Exercise 1: Summarize the text on chlorpropham in two sentences.
Exercise 2: Duplicate the part of the text on chlorpropham that begins at the words "Chlorpropham or CIPC" and stops after the words "and liquid formulations.".
Exercise 3:
Answer these questions using the text on chlorpropham:
(a) What is the molar mass of chlorpropham?
(b) In what year was the use of CIPC banned in the EU and UK?
(c) On which crop is chlorpropham approved for use in the United States?

Document text:
== Segment start ==

Chlorpropham
- Names: Preferred IUPAC name Propan-2-yl (3-chlorophenyl)carbamate

Identifiers
- CAS Number: 101-21-3;
- 3D model (JSmol): Interactive image;
- ChEBI: CHEBI:34630;
- ChemSpider: 2627;
- ECHA InfoCard: 100.002.660
- EC Number: 202-925-7;
- KEGG: C14506;
- PubChem CID: 2728;
- UNII: 0HBU04R8B0;
- CompTox Dashboard (EPA): DTXSID7020764 ;

Properties
- Chemical formula: C_{10}H_{12}ClNO_{2}
- Molar mass: 213.66 g·mol^{−1}
- Appearance: Beige to brown solid
- Density: 1.18 g/cm^{3}
- Melting point: 41 to 42 °C (106 to 108 °F; 314 to 315 K)

= Chlorpropham =

Chlorpropham or CIPC is a plant growth regulator and herbicide used as a sprout suppressant for grass weeds, alfalfa, lima and snap beans, blueberries, cane fruit, carrots, cranberries, ladino clover, garlic, seed grass, onions, spinach, sugar beets, tomatoes, safflower, soybeans, gladioli and woody nursery stock. It is also used to inhibit potato sprouting and for sucker control in tobacco. Chlorpropham is available in emulsifiable concentrate and liquid formulations.

Chlorpropham is approved for use in the United States as a plant regulator and herbicide only on potatoes. The use of CIPC was banned in the EU and UK in 2019 after it was not reauthorised for use due to toxicity concerns, with sales prohibited from January 2020.

== Uses ==
When it is used as an anti-sprouting agent for potatoes, the formulation is based on HN formulation, Hot Fogging.

Commercial names include Pin Nip, Bud Nip, Taterpex, Preventol, Elbanil, Metoxon, Nexoval, Stickman Pistols, Preweed, Furloe, Stopgerme-S, Sprout Nip, Mirvale, Bygran, ChlorIPC, Spud-Nic, Spud-Nie, Chloro-IFK, Chloro-IPC, Keim-stop, Triherbicide CIPC, OORJA.

== Segment end ==

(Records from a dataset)
== Segment start ==

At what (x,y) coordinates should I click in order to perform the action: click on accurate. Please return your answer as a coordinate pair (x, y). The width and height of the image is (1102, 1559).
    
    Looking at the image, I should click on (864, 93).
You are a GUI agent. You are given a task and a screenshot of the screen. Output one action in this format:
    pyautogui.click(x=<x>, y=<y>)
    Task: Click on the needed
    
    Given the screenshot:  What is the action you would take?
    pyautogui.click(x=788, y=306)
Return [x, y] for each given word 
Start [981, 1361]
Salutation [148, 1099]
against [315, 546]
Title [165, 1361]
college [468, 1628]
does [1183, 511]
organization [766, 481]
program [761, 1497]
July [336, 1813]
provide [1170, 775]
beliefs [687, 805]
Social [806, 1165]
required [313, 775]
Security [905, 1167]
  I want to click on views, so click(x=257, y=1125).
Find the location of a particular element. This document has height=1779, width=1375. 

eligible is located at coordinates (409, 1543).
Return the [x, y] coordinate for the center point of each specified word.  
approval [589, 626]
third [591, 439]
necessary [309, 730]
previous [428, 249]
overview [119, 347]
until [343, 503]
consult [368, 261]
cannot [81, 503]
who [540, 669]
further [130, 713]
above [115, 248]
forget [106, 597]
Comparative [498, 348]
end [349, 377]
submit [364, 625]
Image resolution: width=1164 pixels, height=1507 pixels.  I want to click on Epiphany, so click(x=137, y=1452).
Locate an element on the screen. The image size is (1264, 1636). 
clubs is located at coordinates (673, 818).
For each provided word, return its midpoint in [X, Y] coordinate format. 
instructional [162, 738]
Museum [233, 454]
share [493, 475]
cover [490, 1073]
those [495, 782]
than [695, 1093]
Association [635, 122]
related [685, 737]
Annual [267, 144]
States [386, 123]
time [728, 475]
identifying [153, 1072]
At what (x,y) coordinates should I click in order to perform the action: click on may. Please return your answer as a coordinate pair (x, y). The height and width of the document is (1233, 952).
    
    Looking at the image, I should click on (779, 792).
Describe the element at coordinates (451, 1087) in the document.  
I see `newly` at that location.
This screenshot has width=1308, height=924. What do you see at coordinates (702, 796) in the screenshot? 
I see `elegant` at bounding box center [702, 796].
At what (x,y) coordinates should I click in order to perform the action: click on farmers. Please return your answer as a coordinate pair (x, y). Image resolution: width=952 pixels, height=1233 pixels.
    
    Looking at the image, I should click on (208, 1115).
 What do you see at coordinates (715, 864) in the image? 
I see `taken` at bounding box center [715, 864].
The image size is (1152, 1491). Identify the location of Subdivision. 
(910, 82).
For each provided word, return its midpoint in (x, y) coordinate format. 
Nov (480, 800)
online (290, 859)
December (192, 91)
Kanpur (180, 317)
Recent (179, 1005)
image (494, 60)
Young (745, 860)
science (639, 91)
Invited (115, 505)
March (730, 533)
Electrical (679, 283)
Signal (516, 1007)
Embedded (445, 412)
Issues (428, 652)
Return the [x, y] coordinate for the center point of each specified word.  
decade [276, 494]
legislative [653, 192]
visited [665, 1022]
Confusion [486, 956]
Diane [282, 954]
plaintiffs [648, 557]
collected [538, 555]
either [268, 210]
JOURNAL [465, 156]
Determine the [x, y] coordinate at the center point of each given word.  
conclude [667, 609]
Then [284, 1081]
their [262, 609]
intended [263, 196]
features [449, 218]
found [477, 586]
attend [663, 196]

== Segment end ==

Exercise response 1: Chlorpropham, or CIPC, is a plant growth regulator and herbicide used as a sprout suppressant on many crops, to inhibit potato sprouting, and for sucker control in tobacco. In the United States it is approved as a plant regulator and herbicide only on potatoes, while the EU and UK banned it in 2019 over toxicity concerns, prohibiting sales from January 2020.

Exercise response 2:
Chlorpropham or CIPC is a plant growth regulator and herbicide used as a sprout suppressant for grass weeds, alfalfa, lima and snap beans, blueberries, cane fruit, carrots, cranberries, ladino clover, garlic, seed grass, onions, spinach, sugar beets, tomatoes, safflower, soybeans, gladioli and woody nursery stock. It is also used to inhibit potato sprouting and for sucker control in tobacco. Chlorpropham is available in emulsifiable concentrate and liquid formulations.

Exercise response 3:
(a) 213.66 g·mol⁻¹
(b) 2019
(c) Potatoes